[[ Data for this task, beginning ]]

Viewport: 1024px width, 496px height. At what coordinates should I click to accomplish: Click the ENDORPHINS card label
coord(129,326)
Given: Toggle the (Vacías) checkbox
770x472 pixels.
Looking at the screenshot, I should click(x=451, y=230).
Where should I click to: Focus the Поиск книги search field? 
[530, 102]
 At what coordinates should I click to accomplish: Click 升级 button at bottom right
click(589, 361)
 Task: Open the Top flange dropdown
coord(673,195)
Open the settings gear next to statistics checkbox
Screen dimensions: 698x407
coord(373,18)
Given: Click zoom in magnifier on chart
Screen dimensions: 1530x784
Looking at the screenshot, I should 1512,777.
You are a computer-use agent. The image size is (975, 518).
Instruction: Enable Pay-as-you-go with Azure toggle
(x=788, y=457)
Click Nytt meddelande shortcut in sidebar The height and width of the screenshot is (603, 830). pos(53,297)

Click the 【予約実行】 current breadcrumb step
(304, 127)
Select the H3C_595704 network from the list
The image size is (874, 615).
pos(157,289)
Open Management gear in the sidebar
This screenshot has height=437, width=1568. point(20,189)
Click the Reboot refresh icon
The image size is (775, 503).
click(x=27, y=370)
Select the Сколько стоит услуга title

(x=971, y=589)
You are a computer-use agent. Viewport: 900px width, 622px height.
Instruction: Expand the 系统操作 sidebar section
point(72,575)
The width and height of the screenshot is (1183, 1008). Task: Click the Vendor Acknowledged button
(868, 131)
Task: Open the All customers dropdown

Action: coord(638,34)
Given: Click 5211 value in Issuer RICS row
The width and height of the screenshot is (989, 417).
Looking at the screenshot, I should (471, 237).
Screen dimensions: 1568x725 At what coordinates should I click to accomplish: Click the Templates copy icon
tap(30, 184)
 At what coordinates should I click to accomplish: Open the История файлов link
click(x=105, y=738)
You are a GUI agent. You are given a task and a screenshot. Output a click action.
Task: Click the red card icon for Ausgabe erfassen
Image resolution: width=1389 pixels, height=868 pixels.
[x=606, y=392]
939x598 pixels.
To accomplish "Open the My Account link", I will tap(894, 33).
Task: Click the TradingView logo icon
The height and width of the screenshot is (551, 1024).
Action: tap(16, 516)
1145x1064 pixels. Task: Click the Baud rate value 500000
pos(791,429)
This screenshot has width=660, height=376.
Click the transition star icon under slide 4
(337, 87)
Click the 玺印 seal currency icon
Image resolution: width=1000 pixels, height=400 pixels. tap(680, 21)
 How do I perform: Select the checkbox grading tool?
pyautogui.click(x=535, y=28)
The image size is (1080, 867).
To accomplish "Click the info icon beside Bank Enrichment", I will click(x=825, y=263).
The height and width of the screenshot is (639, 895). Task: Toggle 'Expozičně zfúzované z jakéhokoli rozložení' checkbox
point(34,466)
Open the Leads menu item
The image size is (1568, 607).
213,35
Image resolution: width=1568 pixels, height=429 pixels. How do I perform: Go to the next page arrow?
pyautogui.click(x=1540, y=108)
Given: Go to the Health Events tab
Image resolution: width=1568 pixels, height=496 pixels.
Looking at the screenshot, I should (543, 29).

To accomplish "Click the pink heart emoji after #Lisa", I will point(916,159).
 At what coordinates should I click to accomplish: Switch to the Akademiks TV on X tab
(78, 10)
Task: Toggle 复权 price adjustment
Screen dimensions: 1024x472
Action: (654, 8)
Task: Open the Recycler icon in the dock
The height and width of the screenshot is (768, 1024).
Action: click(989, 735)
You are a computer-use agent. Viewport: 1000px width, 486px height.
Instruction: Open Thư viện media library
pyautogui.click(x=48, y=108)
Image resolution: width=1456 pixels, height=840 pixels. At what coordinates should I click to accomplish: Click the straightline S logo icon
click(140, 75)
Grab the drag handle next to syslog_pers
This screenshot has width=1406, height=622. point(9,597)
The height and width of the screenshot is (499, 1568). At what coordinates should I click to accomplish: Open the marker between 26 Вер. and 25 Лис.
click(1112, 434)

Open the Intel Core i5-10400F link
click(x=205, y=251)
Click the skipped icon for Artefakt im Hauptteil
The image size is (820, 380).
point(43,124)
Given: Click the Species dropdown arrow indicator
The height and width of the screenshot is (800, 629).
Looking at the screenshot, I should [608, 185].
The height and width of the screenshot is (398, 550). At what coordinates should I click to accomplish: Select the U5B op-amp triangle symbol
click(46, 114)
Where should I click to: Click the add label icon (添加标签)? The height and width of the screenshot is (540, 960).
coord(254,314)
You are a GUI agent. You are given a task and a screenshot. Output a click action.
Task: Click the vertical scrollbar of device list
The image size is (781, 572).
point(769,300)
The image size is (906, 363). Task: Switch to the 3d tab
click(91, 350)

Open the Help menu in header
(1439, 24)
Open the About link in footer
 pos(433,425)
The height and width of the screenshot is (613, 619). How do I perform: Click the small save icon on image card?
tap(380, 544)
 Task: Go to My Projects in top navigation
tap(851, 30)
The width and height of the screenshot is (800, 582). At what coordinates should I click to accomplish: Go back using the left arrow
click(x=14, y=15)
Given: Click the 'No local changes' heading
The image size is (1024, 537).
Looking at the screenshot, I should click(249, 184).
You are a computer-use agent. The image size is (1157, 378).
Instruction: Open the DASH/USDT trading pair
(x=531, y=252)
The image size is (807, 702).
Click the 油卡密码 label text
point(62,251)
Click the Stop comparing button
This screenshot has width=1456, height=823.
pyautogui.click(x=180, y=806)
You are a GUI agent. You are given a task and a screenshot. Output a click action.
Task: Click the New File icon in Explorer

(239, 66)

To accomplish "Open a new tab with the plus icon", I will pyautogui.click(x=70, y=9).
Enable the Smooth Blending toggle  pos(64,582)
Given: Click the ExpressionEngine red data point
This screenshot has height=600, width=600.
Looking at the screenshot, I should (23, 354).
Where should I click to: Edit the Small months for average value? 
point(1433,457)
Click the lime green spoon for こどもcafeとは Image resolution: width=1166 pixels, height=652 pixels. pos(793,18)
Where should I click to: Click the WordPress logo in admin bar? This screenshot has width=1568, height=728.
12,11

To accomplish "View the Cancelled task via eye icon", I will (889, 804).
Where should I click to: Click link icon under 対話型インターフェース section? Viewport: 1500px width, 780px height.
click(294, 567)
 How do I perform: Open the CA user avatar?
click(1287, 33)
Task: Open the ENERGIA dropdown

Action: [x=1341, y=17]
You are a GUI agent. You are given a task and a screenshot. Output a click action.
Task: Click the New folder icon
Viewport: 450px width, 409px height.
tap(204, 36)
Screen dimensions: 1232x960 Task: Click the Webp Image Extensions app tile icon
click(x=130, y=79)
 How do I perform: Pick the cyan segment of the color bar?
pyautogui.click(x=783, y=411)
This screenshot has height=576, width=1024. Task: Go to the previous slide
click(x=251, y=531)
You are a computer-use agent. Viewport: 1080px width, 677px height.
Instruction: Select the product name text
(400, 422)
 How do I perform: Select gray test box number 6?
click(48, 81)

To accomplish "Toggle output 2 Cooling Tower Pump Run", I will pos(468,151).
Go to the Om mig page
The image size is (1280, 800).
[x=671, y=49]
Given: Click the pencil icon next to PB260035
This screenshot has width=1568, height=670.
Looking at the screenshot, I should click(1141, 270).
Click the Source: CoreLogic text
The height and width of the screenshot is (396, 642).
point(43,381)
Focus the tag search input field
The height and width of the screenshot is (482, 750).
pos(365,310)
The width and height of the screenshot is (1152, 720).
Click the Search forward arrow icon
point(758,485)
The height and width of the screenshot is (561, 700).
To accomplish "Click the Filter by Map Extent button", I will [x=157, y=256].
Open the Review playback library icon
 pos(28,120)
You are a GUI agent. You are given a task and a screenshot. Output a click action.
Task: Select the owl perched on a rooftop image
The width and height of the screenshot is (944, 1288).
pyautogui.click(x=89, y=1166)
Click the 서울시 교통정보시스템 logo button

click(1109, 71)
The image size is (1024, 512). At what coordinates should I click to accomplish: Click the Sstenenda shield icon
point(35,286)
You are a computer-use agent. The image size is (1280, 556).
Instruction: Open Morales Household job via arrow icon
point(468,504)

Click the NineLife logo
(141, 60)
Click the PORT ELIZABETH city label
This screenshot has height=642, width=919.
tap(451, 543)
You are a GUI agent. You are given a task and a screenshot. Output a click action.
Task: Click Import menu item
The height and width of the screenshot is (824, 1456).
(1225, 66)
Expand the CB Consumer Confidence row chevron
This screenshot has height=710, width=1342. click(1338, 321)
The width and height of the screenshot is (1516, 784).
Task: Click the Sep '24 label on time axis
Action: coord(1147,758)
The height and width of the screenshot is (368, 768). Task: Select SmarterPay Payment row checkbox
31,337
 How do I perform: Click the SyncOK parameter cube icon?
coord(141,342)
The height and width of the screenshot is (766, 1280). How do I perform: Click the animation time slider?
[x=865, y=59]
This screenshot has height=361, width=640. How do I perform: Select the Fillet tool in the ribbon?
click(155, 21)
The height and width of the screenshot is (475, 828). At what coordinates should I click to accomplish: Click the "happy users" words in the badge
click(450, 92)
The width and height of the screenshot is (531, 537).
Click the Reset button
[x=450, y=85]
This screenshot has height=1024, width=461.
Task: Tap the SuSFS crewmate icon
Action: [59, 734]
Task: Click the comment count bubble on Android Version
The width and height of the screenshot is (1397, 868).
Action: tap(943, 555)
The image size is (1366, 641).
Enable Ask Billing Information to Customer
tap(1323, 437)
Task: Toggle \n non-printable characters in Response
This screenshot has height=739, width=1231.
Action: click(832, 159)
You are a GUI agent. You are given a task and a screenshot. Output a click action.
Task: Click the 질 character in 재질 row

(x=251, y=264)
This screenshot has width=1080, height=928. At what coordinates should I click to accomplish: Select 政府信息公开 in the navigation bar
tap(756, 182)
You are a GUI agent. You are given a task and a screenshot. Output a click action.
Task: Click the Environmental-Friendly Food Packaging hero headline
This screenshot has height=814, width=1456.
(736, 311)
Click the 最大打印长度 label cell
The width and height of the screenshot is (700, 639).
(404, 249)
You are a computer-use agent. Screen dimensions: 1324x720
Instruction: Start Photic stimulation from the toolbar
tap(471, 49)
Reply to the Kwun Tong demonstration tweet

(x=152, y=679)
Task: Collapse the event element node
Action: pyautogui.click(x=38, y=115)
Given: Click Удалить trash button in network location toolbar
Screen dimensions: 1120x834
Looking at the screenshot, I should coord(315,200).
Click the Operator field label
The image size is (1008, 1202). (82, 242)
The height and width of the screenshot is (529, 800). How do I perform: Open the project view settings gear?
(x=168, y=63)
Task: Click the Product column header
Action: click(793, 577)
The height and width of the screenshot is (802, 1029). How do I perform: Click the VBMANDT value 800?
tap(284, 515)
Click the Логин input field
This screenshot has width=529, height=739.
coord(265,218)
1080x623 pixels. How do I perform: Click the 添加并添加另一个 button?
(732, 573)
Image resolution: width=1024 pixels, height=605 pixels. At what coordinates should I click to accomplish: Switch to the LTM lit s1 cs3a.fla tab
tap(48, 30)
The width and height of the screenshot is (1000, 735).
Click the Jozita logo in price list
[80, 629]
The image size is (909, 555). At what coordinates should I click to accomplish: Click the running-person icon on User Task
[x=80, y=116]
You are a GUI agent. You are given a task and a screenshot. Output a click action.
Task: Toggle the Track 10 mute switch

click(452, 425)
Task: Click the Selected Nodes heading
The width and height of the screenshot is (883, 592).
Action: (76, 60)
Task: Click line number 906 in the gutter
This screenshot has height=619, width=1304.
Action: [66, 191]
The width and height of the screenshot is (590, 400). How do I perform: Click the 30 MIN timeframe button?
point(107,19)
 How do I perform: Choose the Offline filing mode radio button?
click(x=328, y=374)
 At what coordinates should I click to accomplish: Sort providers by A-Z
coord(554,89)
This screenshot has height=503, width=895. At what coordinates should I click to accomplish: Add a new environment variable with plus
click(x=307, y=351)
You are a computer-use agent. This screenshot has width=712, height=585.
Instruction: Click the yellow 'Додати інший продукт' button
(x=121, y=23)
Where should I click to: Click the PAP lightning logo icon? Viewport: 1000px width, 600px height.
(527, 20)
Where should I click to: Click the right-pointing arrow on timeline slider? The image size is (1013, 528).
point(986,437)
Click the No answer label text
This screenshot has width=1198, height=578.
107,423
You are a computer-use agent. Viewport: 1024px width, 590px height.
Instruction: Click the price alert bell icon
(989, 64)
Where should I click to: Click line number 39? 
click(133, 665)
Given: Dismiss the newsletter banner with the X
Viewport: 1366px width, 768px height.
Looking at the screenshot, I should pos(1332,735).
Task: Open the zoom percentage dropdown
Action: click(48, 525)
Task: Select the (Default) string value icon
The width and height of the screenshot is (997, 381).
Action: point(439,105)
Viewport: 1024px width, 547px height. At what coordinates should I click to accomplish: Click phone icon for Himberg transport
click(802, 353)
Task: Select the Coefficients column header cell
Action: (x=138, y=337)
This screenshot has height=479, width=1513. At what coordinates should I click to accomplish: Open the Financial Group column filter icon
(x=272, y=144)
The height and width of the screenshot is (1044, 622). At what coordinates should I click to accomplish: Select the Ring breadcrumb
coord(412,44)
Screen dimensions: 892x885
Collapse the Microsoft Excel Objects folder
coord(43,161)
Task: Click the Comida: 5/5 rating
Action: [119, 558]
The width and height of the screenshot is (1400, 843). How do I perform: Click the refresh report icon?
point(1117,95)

[[ Data for this task, end ]]

Among the records above, a stretch begins at the line containing "Grab the drag handle next to syslog_pers" and ends at the line containing "Given: Click the 'No local changes' heading". Restate that stretch word for word, and nothing else.

* [Expected answer]
Grab the drag handle next to syslog_pers
This screenshot has width=1406, height=622. point(9,597)
The height and width of the screenshot is (499, 1568). At what coordinates should I click to accomplish: Open the marker between 26 Вер. and 25 Лис.
click(1112, 434)

Open the Intel Core i5-10400F link
click(x=205, y=251)
Click the skipped icon for Artefakt im Hauptteil
The image size is (820, 380).
point(43,124)
Given: Click the Species dropdown arrow indicator
The height and width of the screenshot is (800, 629).
Looking at the screenshot, I should [608, 185].
The height and width of the screenshot is (398, 550). At what coordinates should I click to accomplish: Select the U5B op-amp triangle symbol
click(46, 114)
Where should I click to: Click the add label icon (添加标签)? The height and width of the screenshot is (540, 960).
coord(254,314)
You are a GUI agent. You are given a task and a screenshot. Output a click action.
Task: Click the vertical scrollbar of device list
The image size is (781, 572).
point(769,300)
The image size is (906, 363). Task: Switch to the 3d tab
click(91, 350)

Open the Help menu in header
(1439, 24)
Open the About link in footer
 pos(433,425)
The height and width of the screenshot is (613, 619). How do I perform: Click the small save icon on image card?
tap(380, 544)
 Task: Go to My Projects in top navigation
tap(851, 30)
The width and height of the screenshot is (800, 582). At what coordinates should I click to accomplish: Go back using the left arrow
click(x=14, y=15)
Given: Click the 'No local changes' heading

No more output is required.